DIRECTIONS FOR THIS TASK: Please reproduce every record exactly as written, leaving out the pictures.

RECORDED DATA:
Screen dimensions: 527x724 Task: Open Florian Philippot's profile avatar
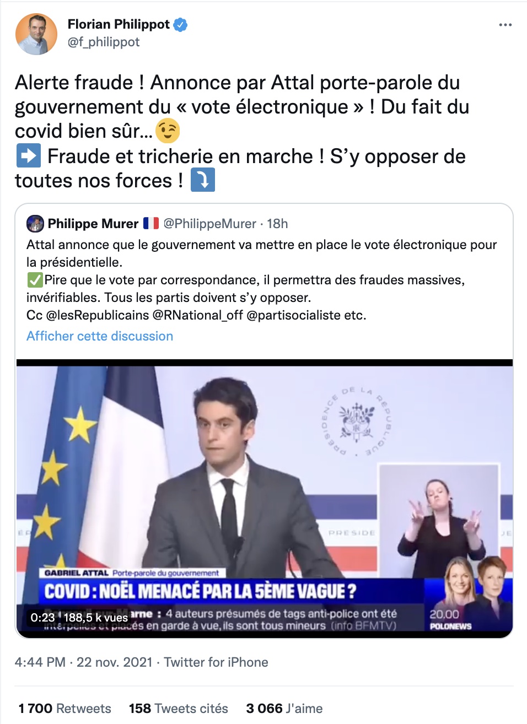click(x=36, y=34)
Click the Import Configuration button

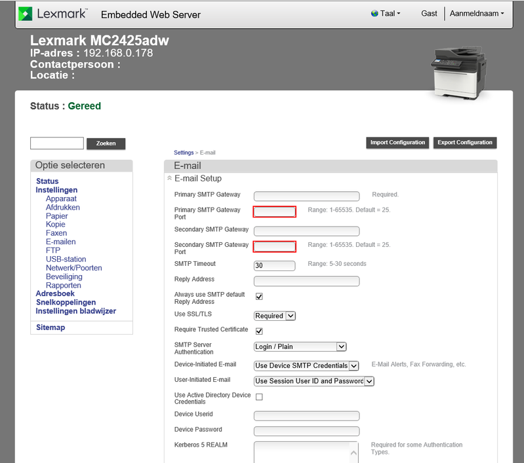coord(398,143)

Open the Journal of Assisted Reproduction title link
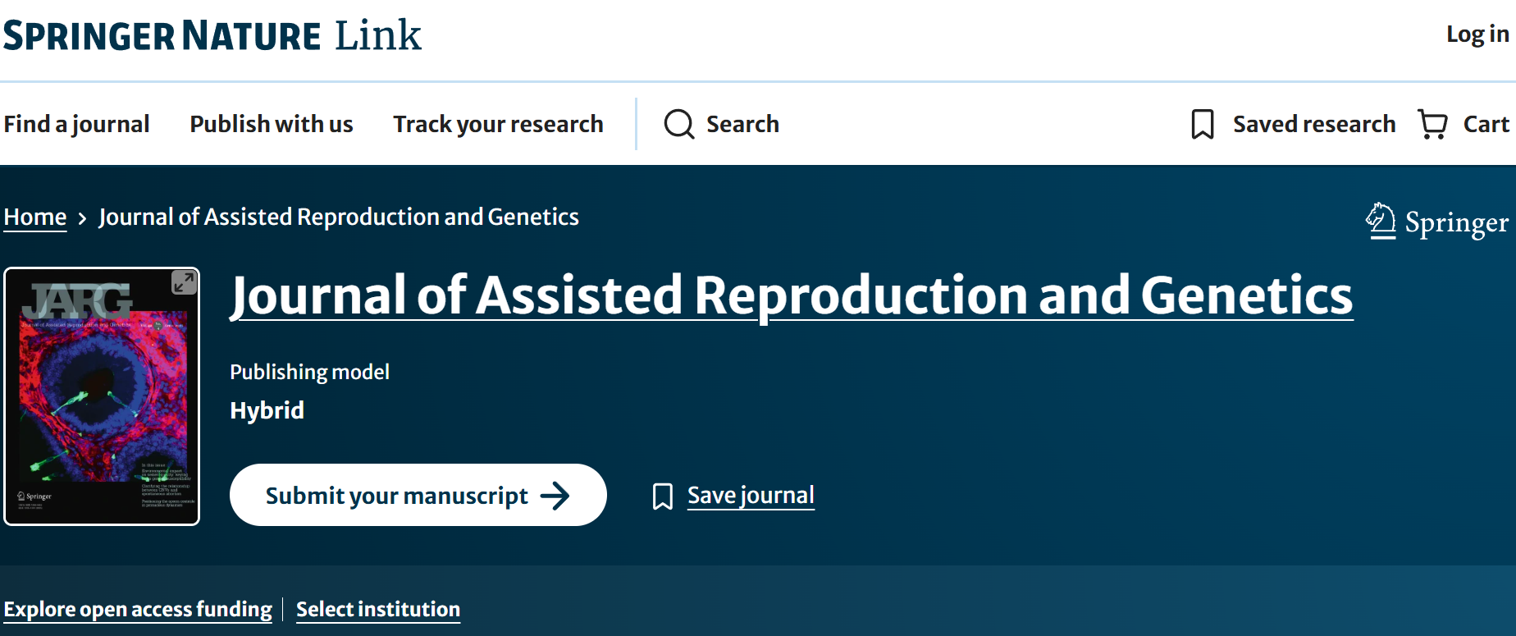pos(792,295)
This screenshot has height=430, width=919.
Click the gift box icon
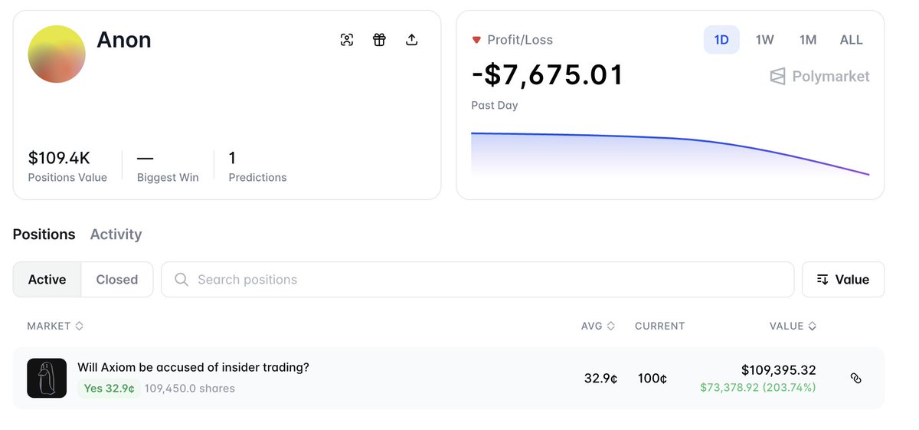[379, 40]
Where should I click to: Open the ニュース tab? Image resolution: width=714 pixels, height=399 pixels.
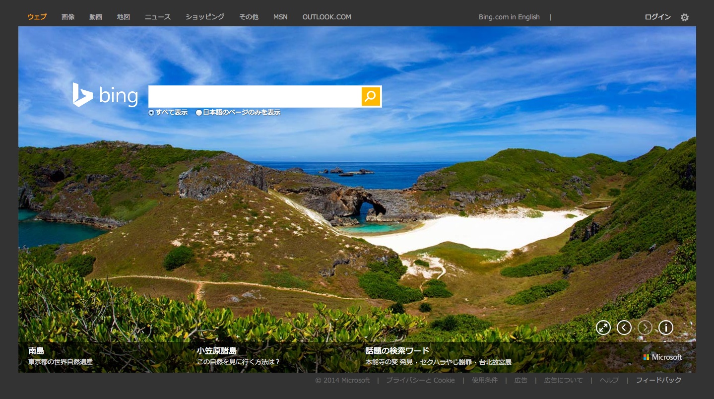pyautogui.click(x=157, y=17)
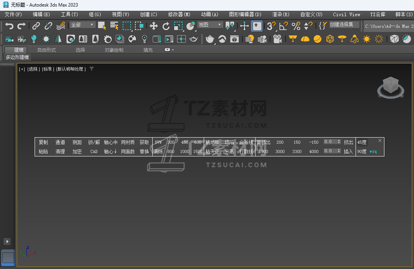Click the 粘地板 button in the floating panel

tap(212, 142)
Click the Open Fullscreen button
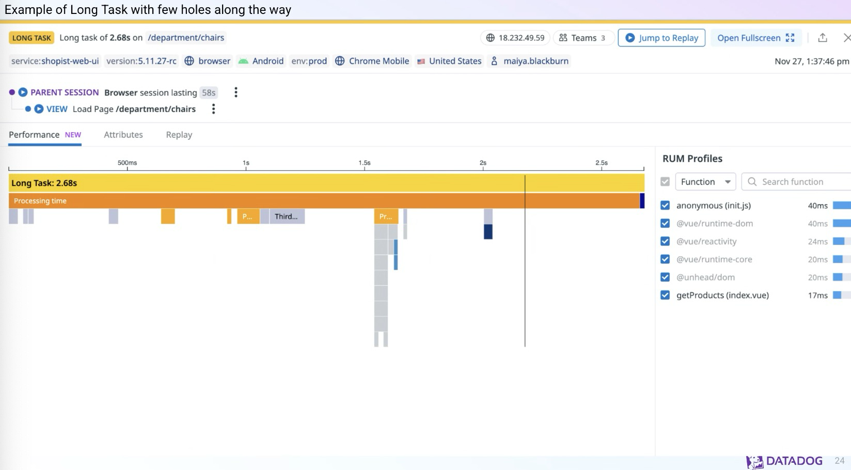The height and width of the screenshot is (470, 851). point(755,38)
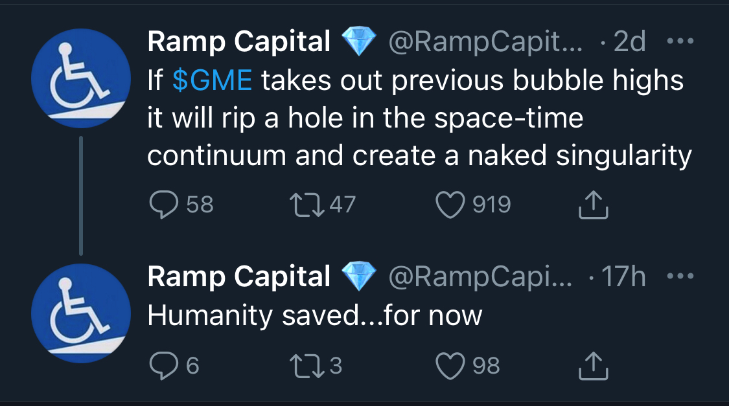This screenshot has height=406, width=729.
Task: Open the 2d timestamp of the first tweet
Action: [629, 42]
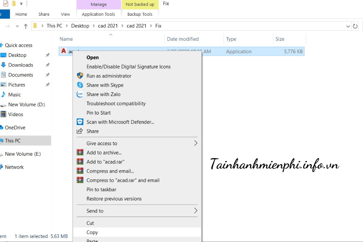
Task: Click the up arrow navigation icon
Action: point(26,26)
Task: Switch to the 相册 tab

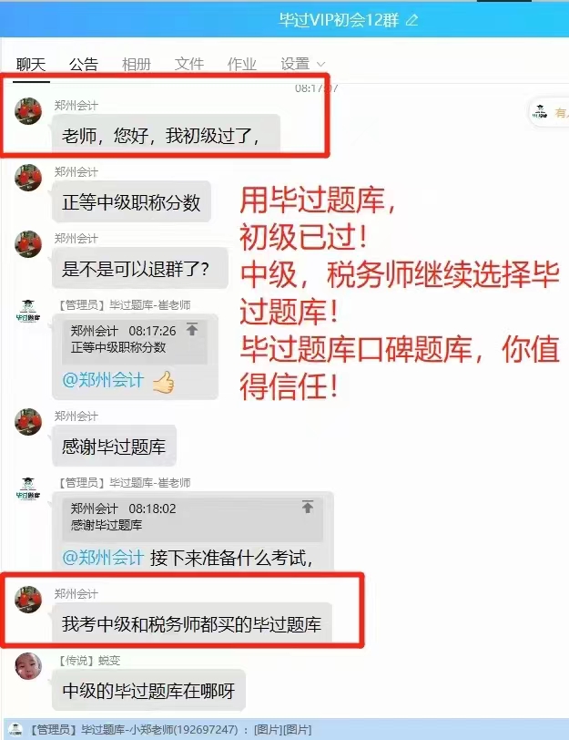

YOUR SOLUTION:
Screen dimensions: 527x724 Task: Open Florian Philippot's profile avatar
click(x=36, y=34)
Click the Import Configuration button

coord(398,143)

Open the Journal of Assisted Reproduction title link
pos(792,295)
This screenshot has height=430, width=919.
Click the gift box icon
[379, 40]
Where should I click to: Open the ニュース tab? Image resolution: width=714 pixels, height=399 pixels.
pyautogui.click(x=157, y=17)
Click the 粘地板 button in the floating panel

tap(212, 142)
Click the Open Fullscreen button
The height and width of the screenshot is (470, 851). point(755,38)
This screenshot has height=406, width=729.
Task: Open the 2d timestamp of the first tweet
Action: [629, 42]
Task: Click the up arrow navigation icon
Action: point(26,26)
Task: Switch to the 相册 tab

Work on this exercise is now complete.